Immobilized biocatalyst engineering: Biocatalytic tool to obtain attractive enzymes for industry

Abstract

Biocatalysis can improve current bioprocesses by identifying or improving enzymes that withstand harsh and unnatural operating conditions. Immobilized Biocatalyst Engineering (IBE) is a novel strategy integrating protein engineering and enzyme immobilization as a single workflow. Using IBE, it is possible to obtain immobilized biocatalysts whose soluble performance would not be selected. In this work, Bacillus subtilis lipase A (BSLA) variants obtained through IBE were characterized as soluble and immobilized biocatalysts, and how the interactions with the support affect their structure and catalytic performance were analyzed using intrinsic protein fluorescence.
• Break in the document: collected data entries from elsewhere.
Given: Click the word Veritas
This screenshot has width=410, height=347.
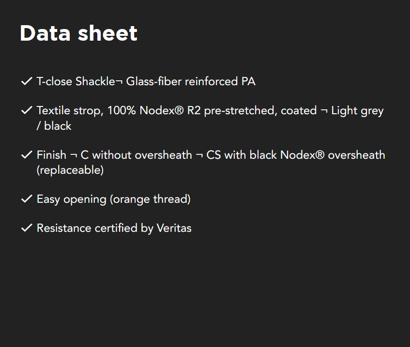Looking at the screenshot, I should pos(174,228).
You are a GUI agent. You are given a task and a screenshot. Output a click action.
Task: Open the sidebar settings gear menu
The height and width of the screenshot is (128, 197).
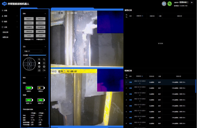pos(10,21)
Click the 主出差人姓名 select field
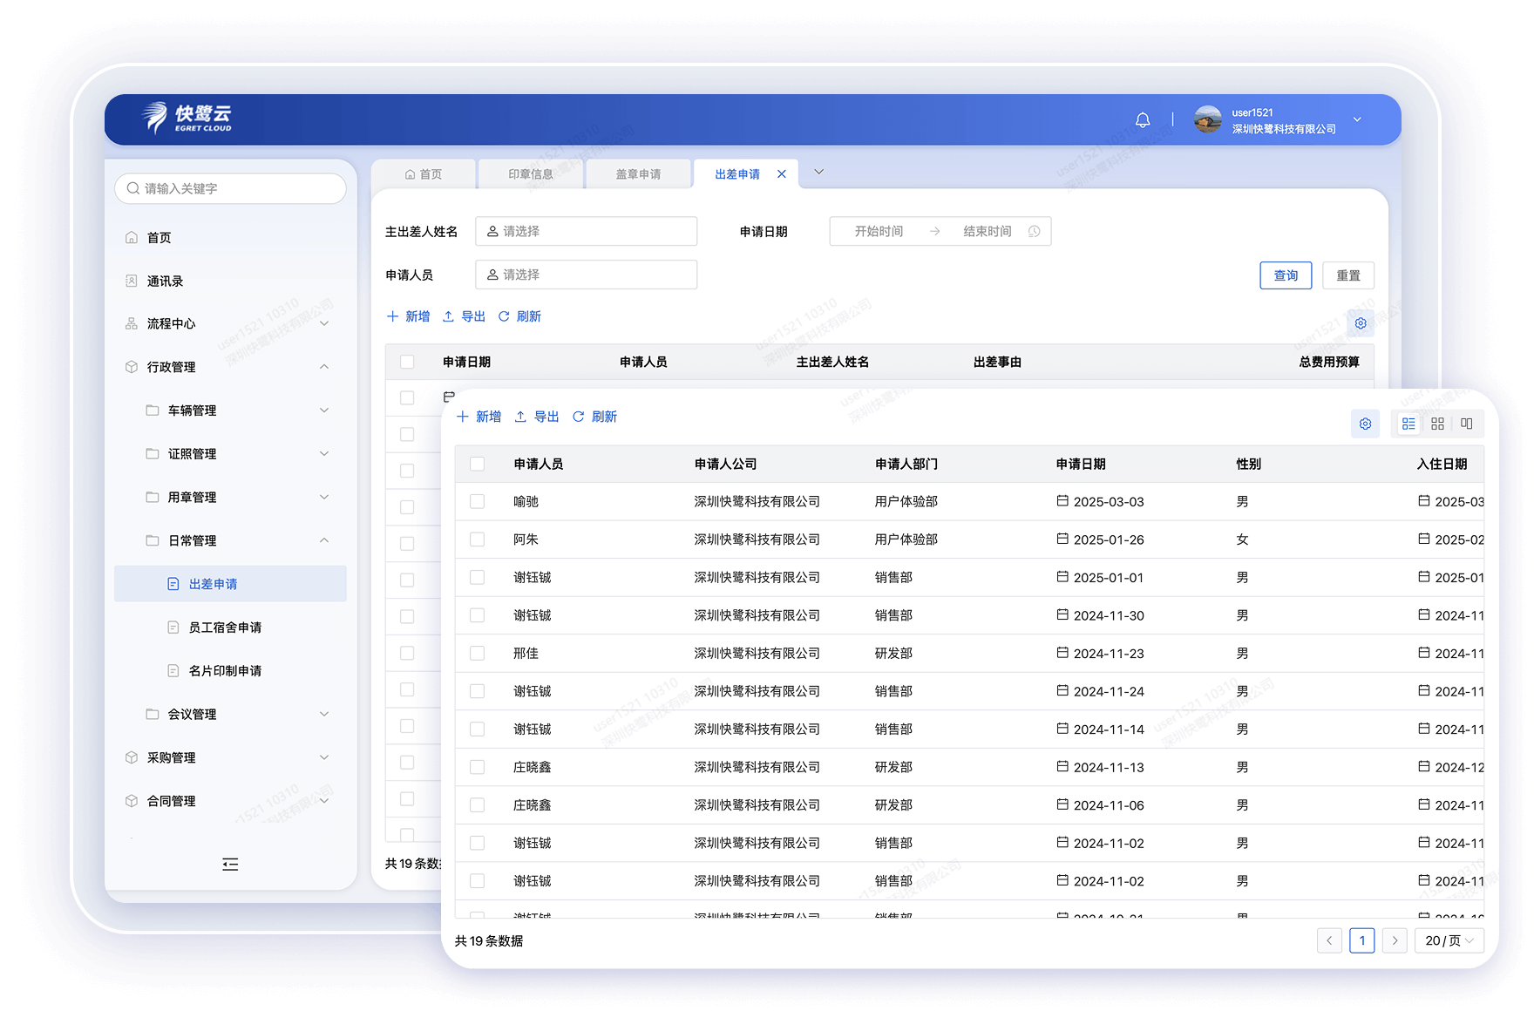Screen dimensions: 1534x1011 [x=586, y=232]
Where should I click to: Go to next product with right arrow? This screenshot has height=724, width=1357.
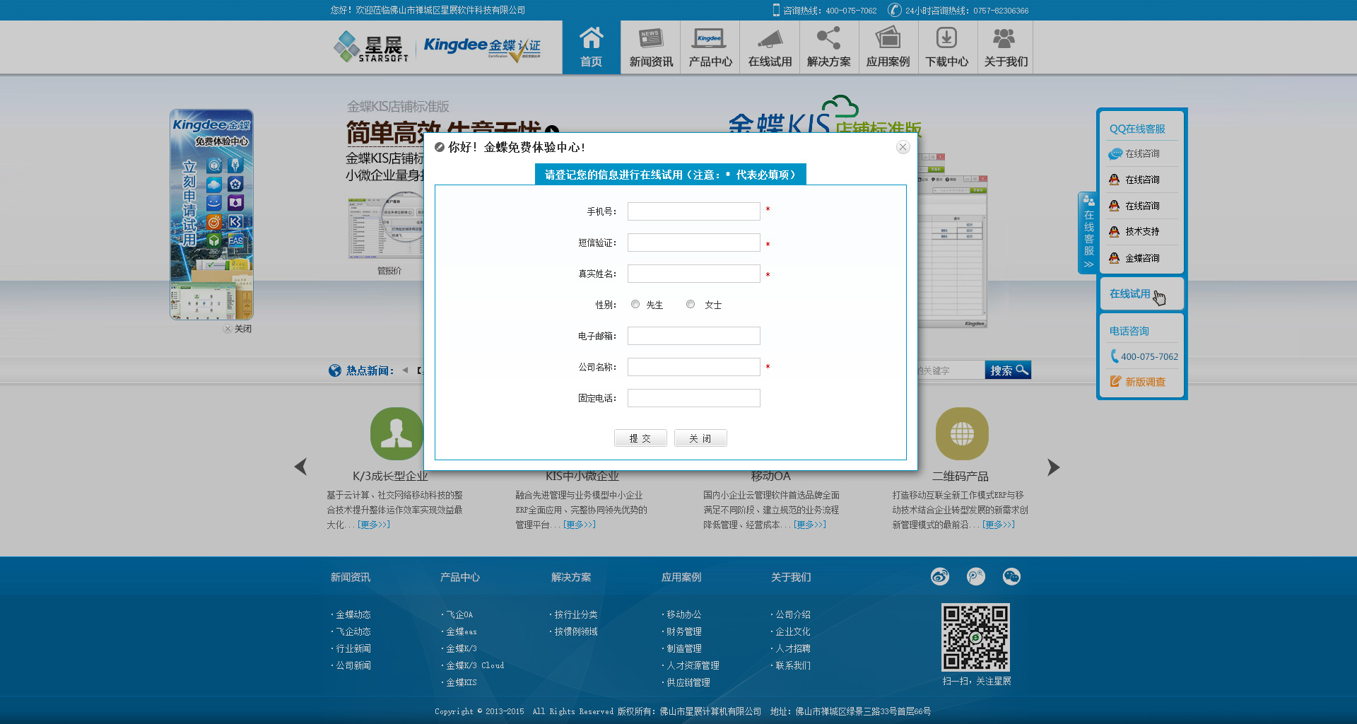(x=1053, y=467)
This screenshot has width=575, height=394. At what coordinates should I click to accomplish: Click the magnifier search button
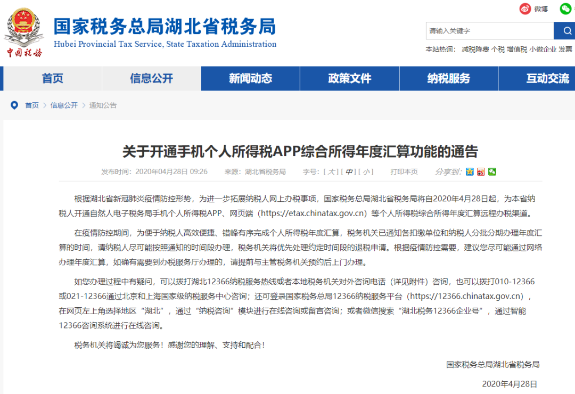coord(564,31)
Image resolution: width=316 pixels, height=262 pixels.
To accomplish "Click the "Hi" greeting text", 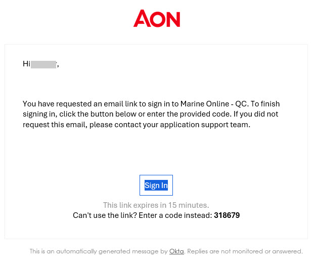I will pos(26,64).
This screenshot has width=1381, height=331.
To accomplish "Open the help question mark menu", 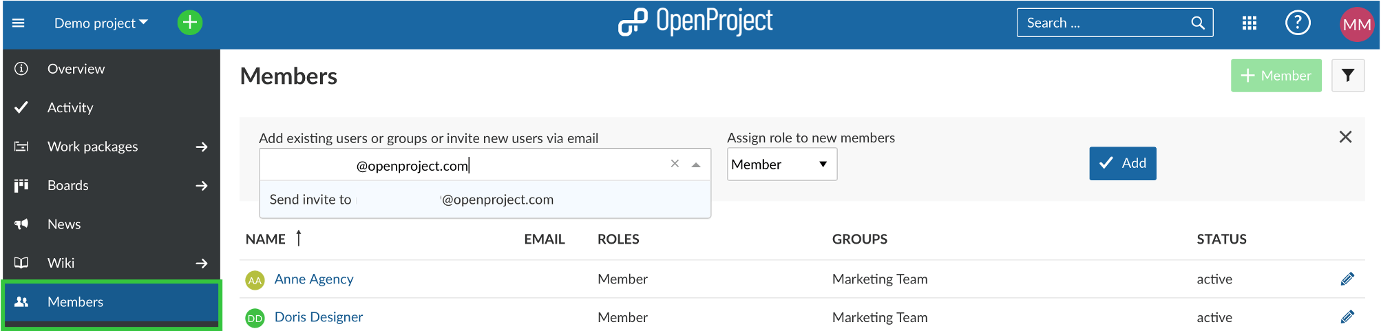I will (x=1298, y=23).
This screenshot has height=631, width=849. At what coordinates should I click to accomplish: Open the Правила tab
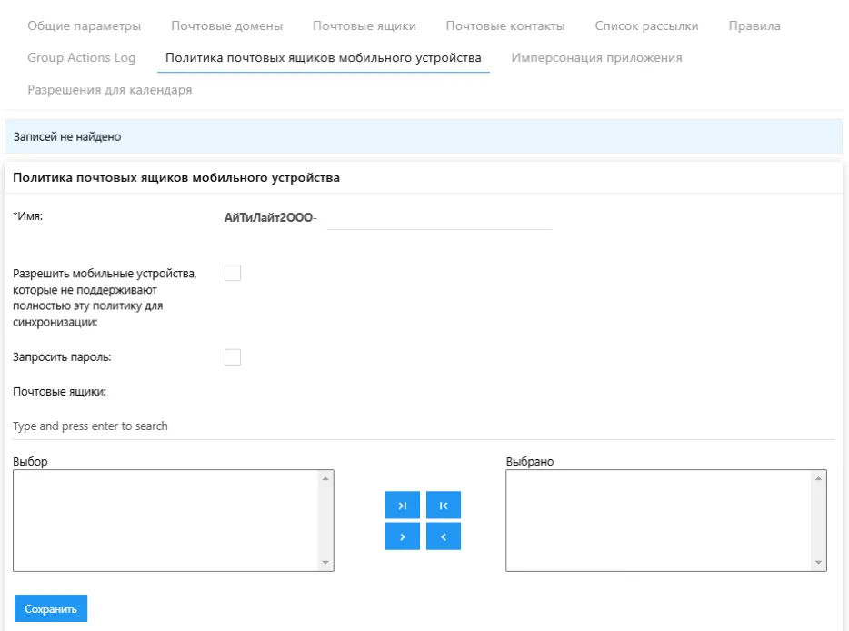[754, 25]
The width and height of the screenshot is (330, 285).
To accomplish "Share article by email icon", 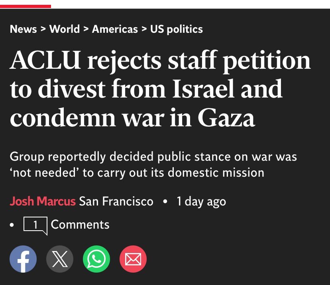I will (x=133, y=259).
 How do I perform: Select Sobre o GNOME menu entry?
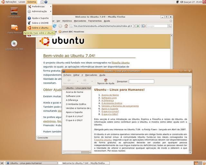[x=40, y=23]
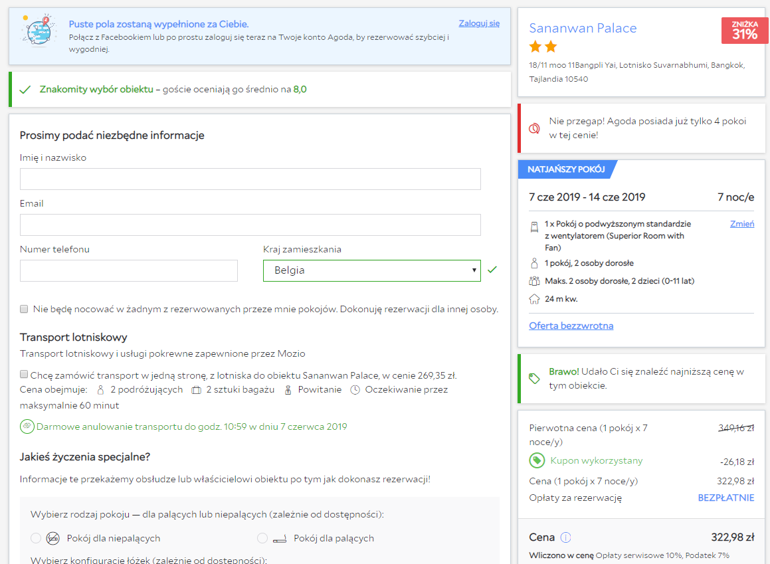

Variant P5G3 (Asn89Asp, Gln121Arg) showed a 2.6-fold increased residual activity after incubation at 76 °C compared to immobilized wild-type (wt) BSLA. On the other hand, variant P6C2 (Val149Ile) showed 4.4 times higher activity after incubation in 75 % isopropyl alcohol (36 °C) compared to Wt_BSLA. Furthermore, we studied the advancement of the IBE platform by performing synthesis and immobilizing the BSLA variants using a cell-free protein synthesis (CFPS) approach. The observed differences in immobilization performance, high temperature, and solvent resistance between the in vivo-produced variants and Wt_BSLA were confirmed for the in vitro synthesized enzymes. These results open the door for designing strategies integrating IBE and CFPS to generate and screen improved immobilized enzymes from genetic diversity libraries. Furthermore, it was confirmed that IBE is a platform that can be used to obtain improved biocatalysts, especially those with an unremarkable performance as soluble biocatalysts, which wouldn't be selected for immobilization and further development for specific applications.